The Resiliency of Survivors of Suicide Loss

Being a survivor of suicide loss is a unique kind of grief. In the realm of mental health stigma, suicide is about as nightmare as you can get. 

A survivor of suicide loss endures many days of bewilderment. While the momentum of episodic depression, anxiety, and substance abuse that often precedes suicide comes to a screeching halt for your loved one in their death, the hurricane force winds rage on for the survivor, now compiled with even more pain, confusion, and grief, as you process the sudden loss of your loved one. 

In addition to your own sense of loss, you are forced to come up with euphemisms to describe to others what happened to your loved one. Even the most understanding of sympathizers will have difficulty concealing their shock if you mention suicide. Sometimes, it doesn’t always feel appropriate to explain your loss in full truth. Maybe there are young children present or it’s a professional relationship, and the survivor must think through the balancing act of honoring their truth and their grief without inflicting unnecessary interpersonal damage.

The survivor of suicide loss must live with a discrepancy between the loved one you knew, and the perception of their final act.
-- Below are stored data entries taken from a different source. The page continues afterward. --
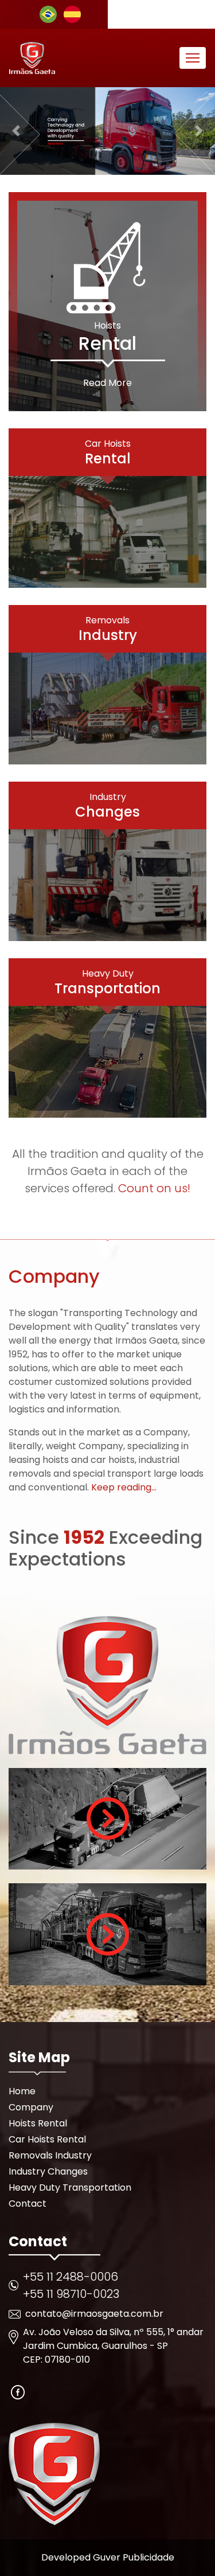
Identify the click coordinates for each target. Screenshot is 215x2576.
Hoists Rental (38, 2123)
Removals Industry (50, 2155)
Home (22, 2091)
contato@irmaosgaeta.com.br (94, 2313)
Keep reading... (124, 1487)
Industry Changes (48, 2171)
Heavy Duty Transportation (70, 2187)
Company (31, 2107)
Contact (27, 2203)
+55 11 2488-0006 (70, 2277)
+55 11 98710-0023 (71, 2294)
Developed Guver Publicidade (107, 2557)
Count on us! (154, 1188)
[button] (16, 131)
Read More (107, 382)
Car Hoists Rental (47, 2139)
People search for reasons, but there is no rationale that can make this make sense. Much like the transformation caused by drug addiction, and many suicides are intertwined with this condition, the unrelenting sadness that often motivates suicide does not match always up to the external profile known by people who knew your loved one. You remember your loved one in simple truths, their strength, their love, their warmth. Their death presents a complicated closure to reconcile with how you and others remember them. 
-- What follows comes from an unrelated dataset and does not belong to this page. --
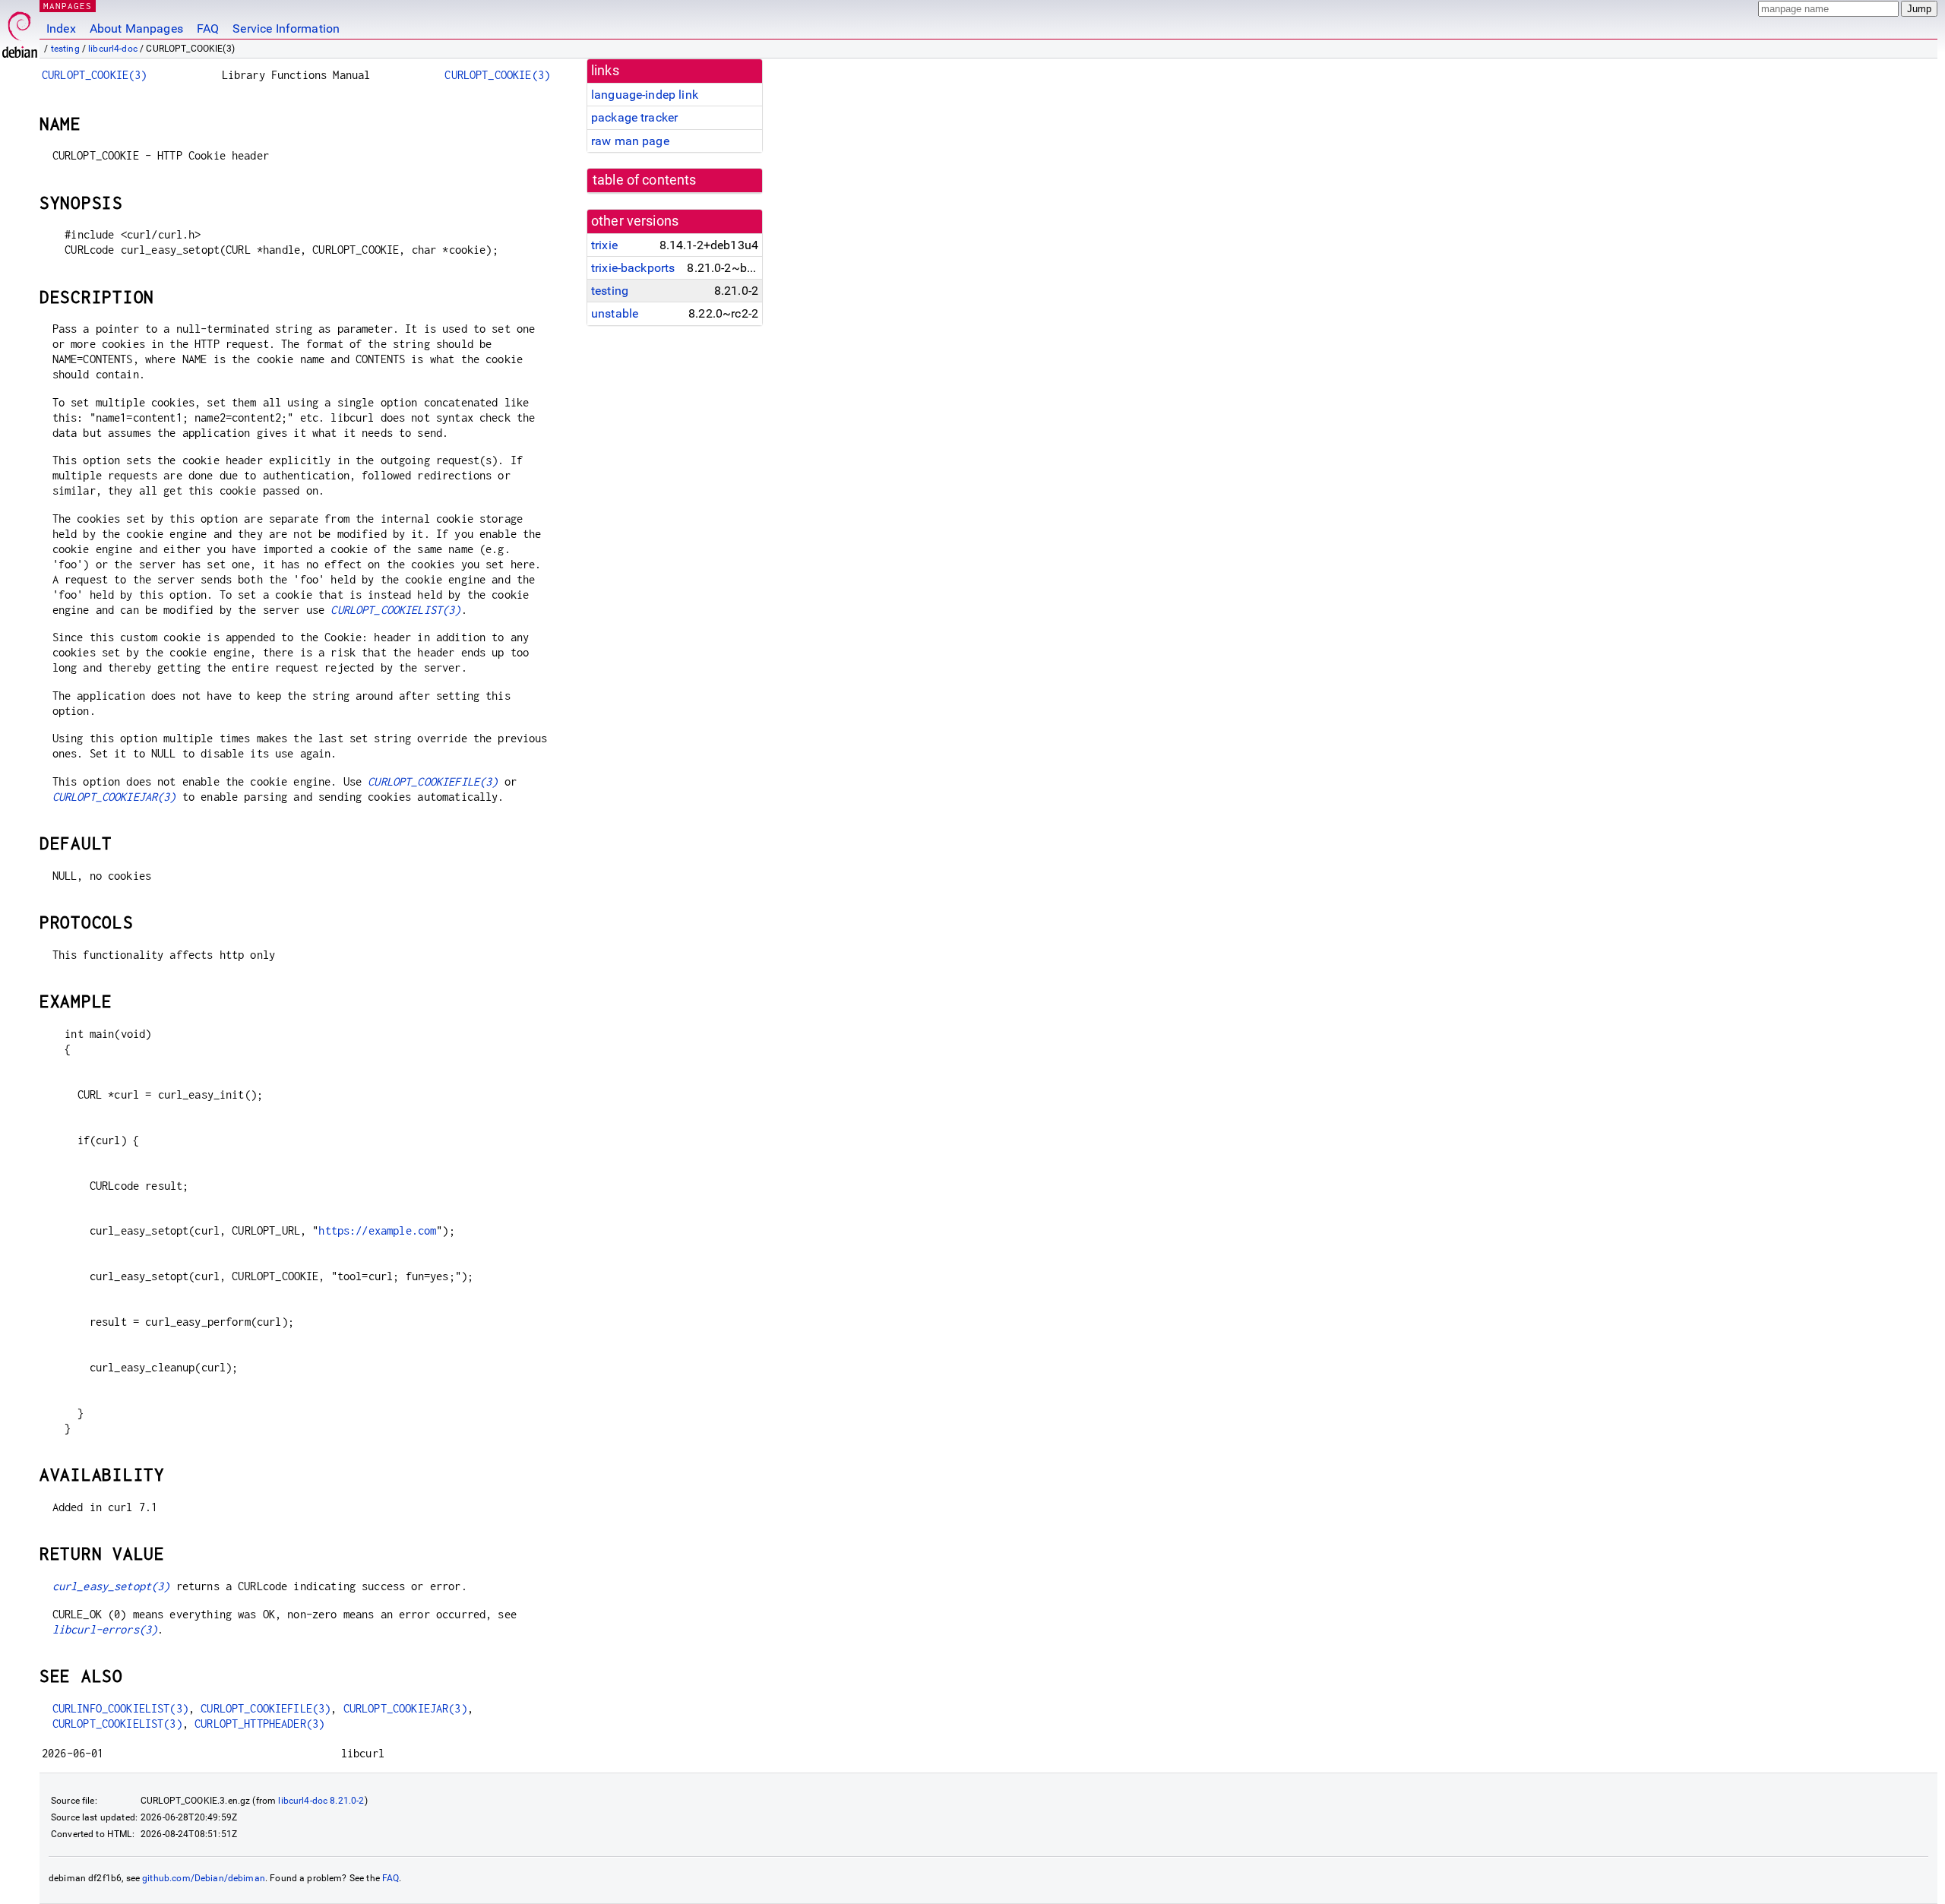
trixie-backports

The survivor of suicide loss must develop thick skin. All around our culture are colloquial reminders of suicide. When someone is frustrated and they pretend to shoot themselves with their hand in a gun shape, or when describing their lack of desire to do something and they sarcastically express it as, “I’d rather kill myself.” These are common expressions that are often unintentional and made in harmless jest. But it is a case of not knowing until you know. You cannot know the pain that is triggered by this type of reference until you have experienced that type of pain for yourself. A survivor of suicide loss must choose not to flinch every time someone says something offhandedly that seems to make light of suicide, because if we didn’t choose this, we would be constantly triggered. 
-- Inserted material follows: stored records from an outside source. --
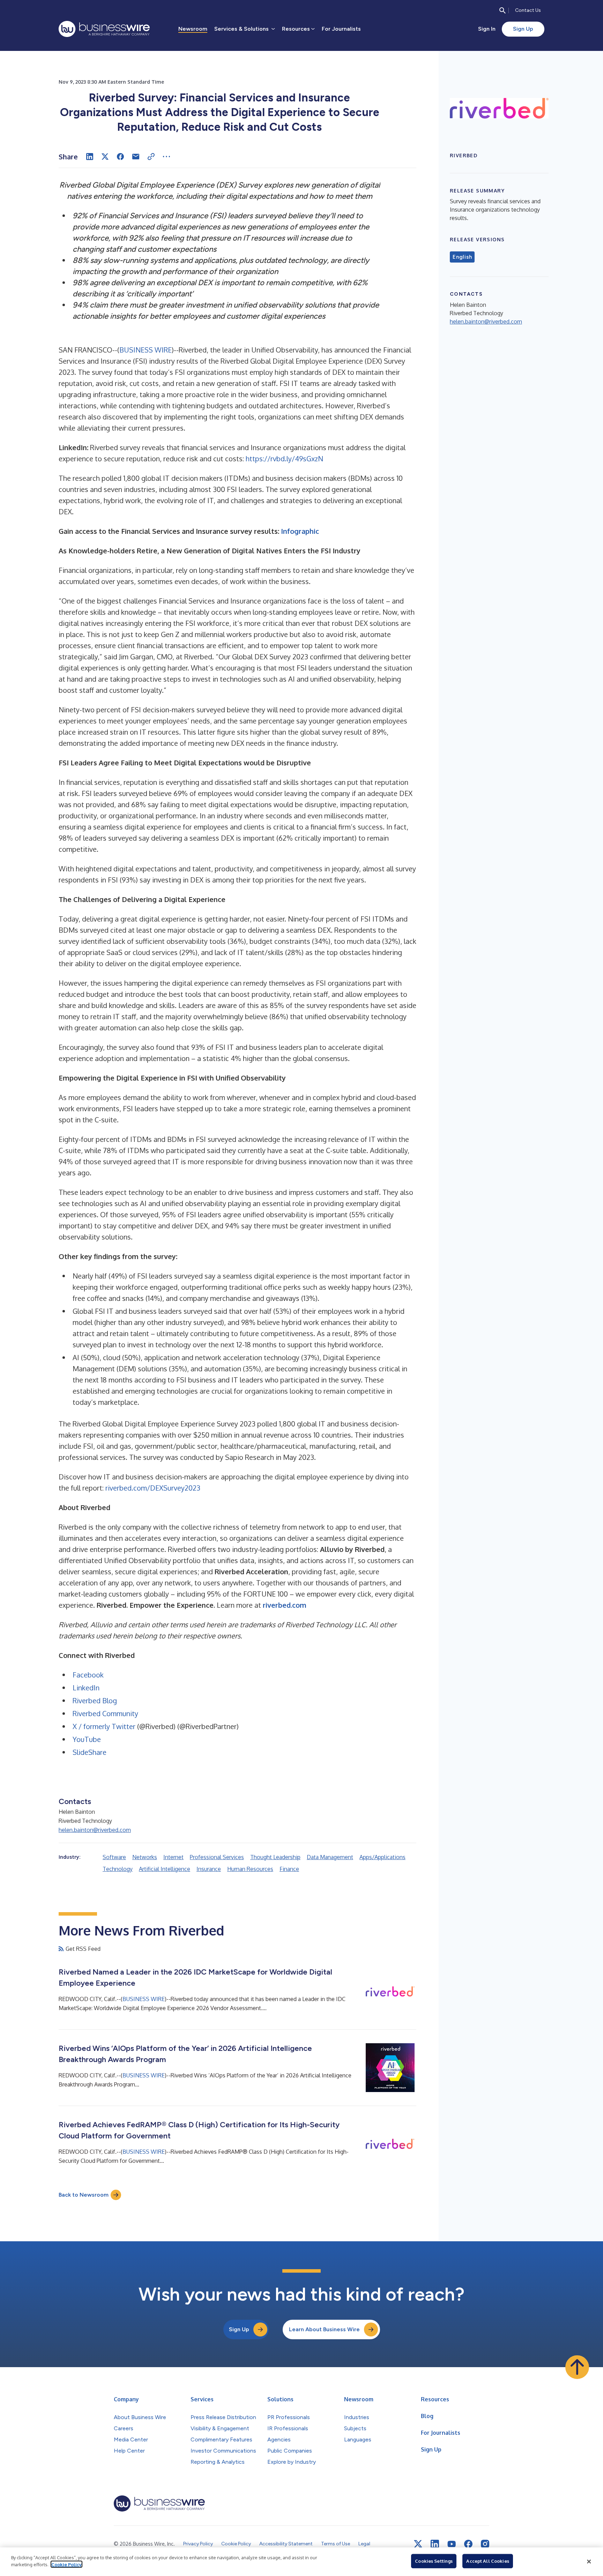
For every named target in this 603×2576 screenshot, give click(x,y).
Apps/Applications (382, 1857)
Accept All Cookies (487, 2561)
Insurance (208, 1868)
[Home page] (104, 29)
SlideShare (89, 1752)
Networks (144, 1857)
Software (114, 1857)
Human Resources (250, 1868)
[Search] (502, 10)
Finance (289, 1868)
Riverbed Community (105, 1713)
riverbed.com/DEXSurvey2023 (152, 1487)
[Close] (589, 2562)
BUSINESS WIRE (145, 349)
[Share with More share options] (166, 156)
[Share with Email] (135, 156)
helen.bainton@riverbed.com (95, 1829)
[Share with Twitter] (105, 156)
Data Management (330, 1857)
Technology (118, 1868)
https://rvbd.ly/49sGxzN (284, 458)
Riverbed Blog (95, 1700)
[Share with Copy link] (151, 156)
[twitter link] (418, 2544)
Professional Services (217, 1857)
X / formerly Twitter (104, 1726)
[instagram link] (485, 2544)
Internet (173, 1857)
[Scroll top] (577, 2367)
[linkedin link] (435, 2544)
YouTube (87, 1739)
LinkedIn (86, 1687)
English (462, 257)
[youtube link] (451, 2544)
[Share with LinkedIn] (89, 156)
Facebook (88, 1674)
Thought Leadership (275, 1857)
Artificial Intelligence (164, 1868)
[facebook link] (468, 2544)
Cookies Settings (434, 2561)
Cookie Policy (66, 2564)
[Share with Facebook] (120, 156)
Even programs about prevention can be difficult for a survivor of suicide loss to engage with. Last week was National Suicide Prevention Week. This annual event is so important, the work is valuable and needed, and may even save lives across our country every year. Sometimes campaigns related to this cause are spearheaded by survivors of suicide loss, driven to prevent as many future repetitions of the pain they know intimately as possible. For others, just hearing the word prevention is another dagger to the heart as they reflect on their personal experience that could not be prevented. 

For the survivor of suicide loss, there is a small consolation gift, if you can call it that. It is a deep wisdom in understanding what is truly important in life. When a loved one dies by his or her own hand, suddenly the ones left behind develop razor sharp focus for what truly matters. 

And what doesn’t. 

Unfortunately, sometimes, it is only in the shadow of this all-consuming grief, that we dedicate our hearts and minds to winnowing away the useless distractions of life. 

As a survivor of suicide loss, the questions you are left with are maddening, the silent answers are deafening. The nights you lie awake wondering if anything will ever make sense again never go away completely, though they spread themselves out over time. 

Survivors of suicide loss are charged with an important endeavor: Living. Having the darkest possible night fallen upon their land, they must be the light that shines on with hope. In this unbearable darkness, having seen first hand the devastating effects of choosing death, they choose life.